By Tony C. Dreibus
Nov. 24 (Bloomberg) -- Wheat prices rose the most in almost four weeks on speculation that the U.S. government’s rescue of Citigroup Inc. will boost consumer confidence and improve demand for commodities.
The Reuters/Jefferies CRB Index of 19 raw materials rose as much as 5.4 percent, led by a surge in energy pries. The Standard & Poor’s 500 Index gained as much as 6.8 percent after Citigroup, the second-biggest U.S. bank, got a government package that shields the lender from losses on toxic assets and injects $20 billion of capital.
“We’ve got these outside markets dominating the trading action in the grains,” said Larry Glenn, an analyst at Frontier Ag in Quinter, Kansas. “If people want to get bullish and they see crude oil rally, some say ‘I want to own grain’ knowing that oil has been the price director for the grain markets.
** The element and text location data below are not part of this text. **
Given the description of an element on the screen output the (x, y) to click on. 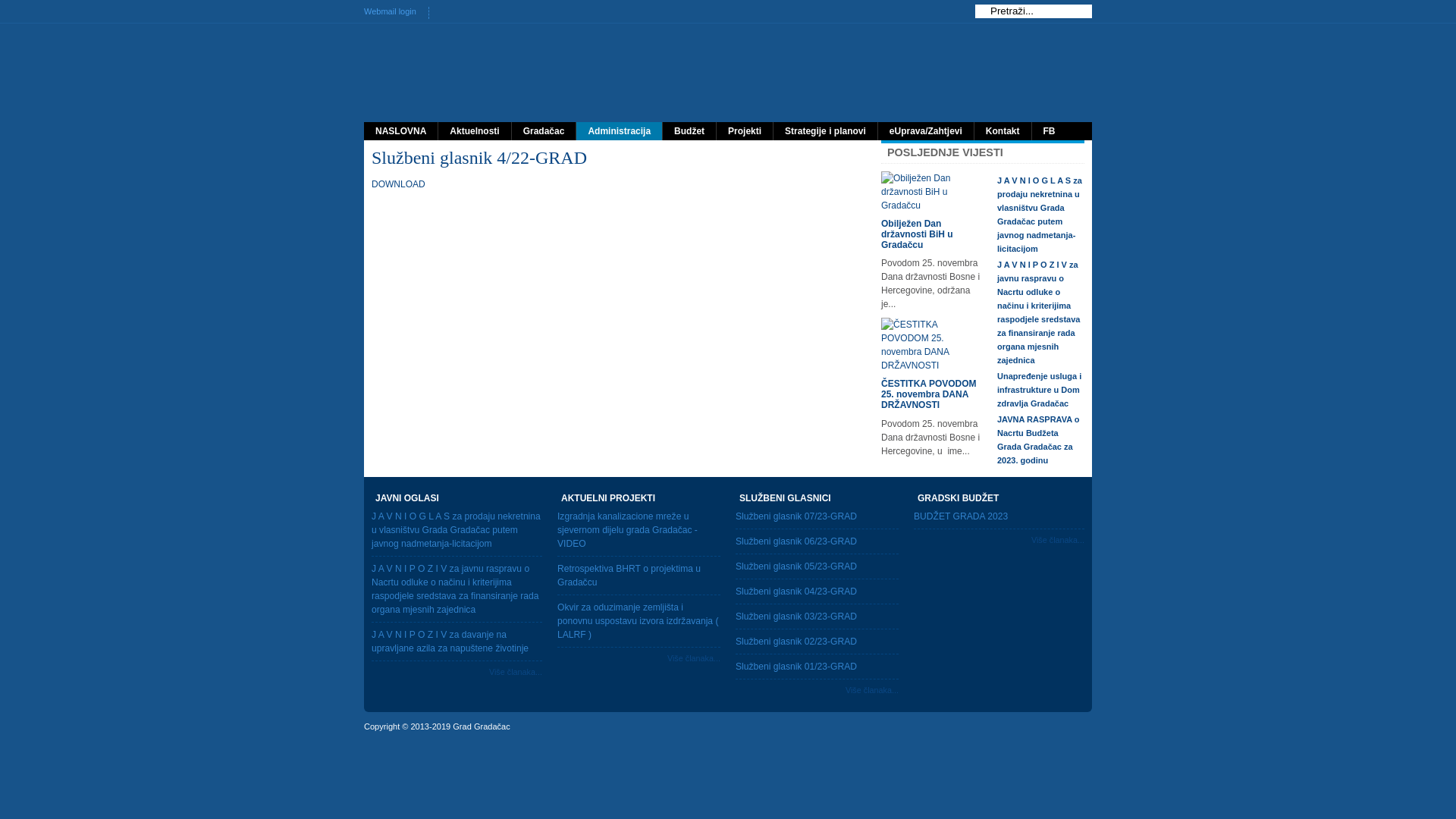
Administracija Element type: text (619, 131)
Aktuelnosti Element type: text (474, 131)
Projekti Element type: text (744, 131)
DOWNLOAD Element type: text (398, 183)
eUprava/Zahtjevi Element type: text (925, 131)
R Element type: text (452, 12)
Kontakt Element type: text (1002, 131)
NASLOVNA Element type: text (400, 131)
A+ Element type: text (440, 12)
Webmail login Element type: text (396, 10)
Strategije i planovi Element type: text (825, 131)
FB Element type: text (1049, 131)
A- Element type: text (463, 12)
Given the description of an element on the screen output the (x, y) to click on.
It’s kind of a mob mentality.”
Wheat futures for March delivery rose 38.75 cents, or 7.5 percent, to $5.5675 a bushel on the Chicago Board of Trade, the biggest gain since Oct. 29. The price still is down 59 percent from a record $13.495 on Feb. 27.
Demand for U.S. wheat may climb because of the sliding dollar. The greenback dropped as much as 2.6 percent today against a basket of six major currencies, giving importers more purchasing power for U.S. goods.
The U.S. Department of Agriculture said today it inspected about 22.3 million bushels of wheat for export in the week ended Nov. 20, up 46 percent from the prior week. Since June 1, inspections still have declined 14 percent to 589.5 million bushels from a year earlier, agency data showed.
‘Help Exports’
“What these countries are buying now is small quantities,” Glenn said. “That may pick up if they see some problems with the winter crop. We had a great crop last year, but will we have that two years in a row? Probably not. They may try to secure some inventory. That would help our exports.”
Global production may fall because of the drop in prices this year and high fertilizer costs, UniCredit Group said in a report today. Wheat may reach $10 a bushel as global production falls 7 percent to 627 million tons in 2009, UniCredit said.
Growers in the U.S., the biggest exporter of the grain, may have planted fewer winter plants this year because of lower prices, analysts have said.
Wheat is the fourth-biggest U.S. crop, valued at $13.7 billion in 2007, behind corn, soybeans and hay, government data show.